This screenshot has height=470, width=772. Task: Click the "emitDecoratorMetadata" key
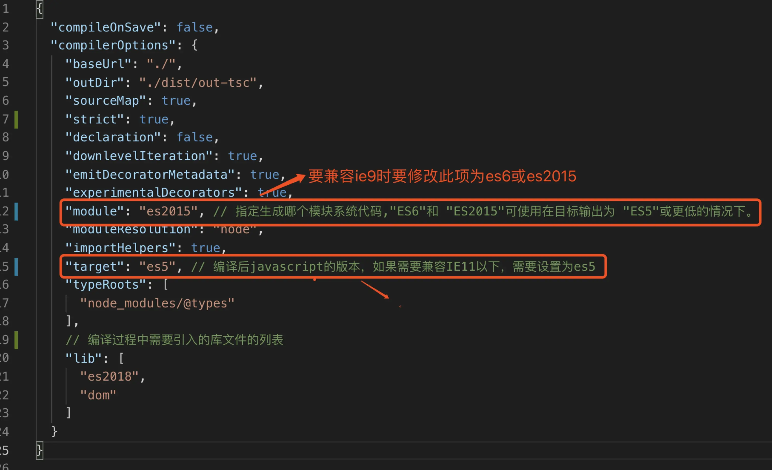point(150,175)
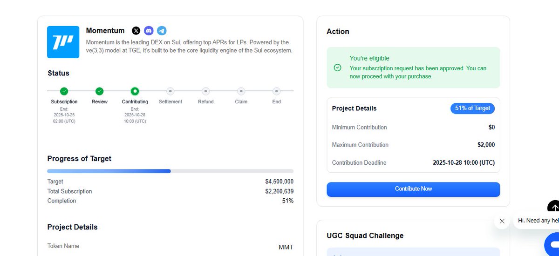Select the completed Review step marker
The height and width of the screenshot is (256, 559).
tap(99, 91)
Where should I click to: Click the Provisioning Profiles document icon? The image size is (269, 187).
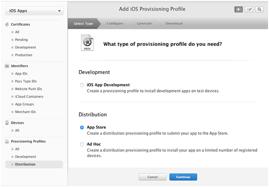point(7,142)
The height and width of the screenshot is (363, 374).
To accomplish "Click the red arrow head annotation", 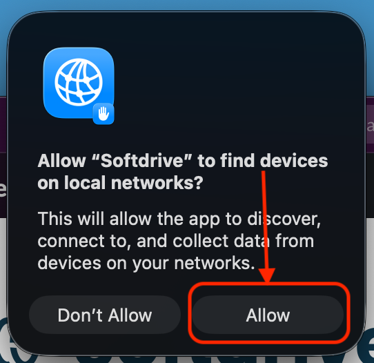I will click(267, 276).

· · · · ·

**What is being asked**
Count how many lines of the records above contain the string "screenshot", matching case exactly, and reply with only the number.

**Exercise response**
3